• **WHAT TO PRODUCE**
Substitute "Collapse" for "Expand" in the listing, starting at the line with "This screenshot has width=923, height=546." and continuing through its final line. Write out those lines with everything else left as it is.

• **Listing for locating displayed items**

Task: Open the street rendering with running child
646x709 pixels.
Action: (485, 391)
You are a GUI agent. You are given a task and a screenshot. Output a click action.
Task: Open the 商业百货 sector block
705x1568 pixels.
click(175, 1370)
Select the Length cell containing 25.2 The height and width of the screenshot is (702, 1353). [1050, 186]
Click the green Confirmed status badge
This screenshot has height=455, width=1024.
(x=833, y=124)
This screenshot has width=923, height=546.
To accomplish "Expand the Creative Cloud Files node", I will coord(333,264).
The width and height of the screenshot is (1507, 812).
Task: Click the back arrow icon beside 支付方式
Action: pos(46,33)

• **THE RESULT**
This screenshot has width=923, height=546.
To accomplish "Collapse the Creative Cloud Files node", I will coord(333,264).
The width and height of the screenshot is (1507, 812).
Task: Click the back arrow icon beside 支付方式
Action: pos(46,33)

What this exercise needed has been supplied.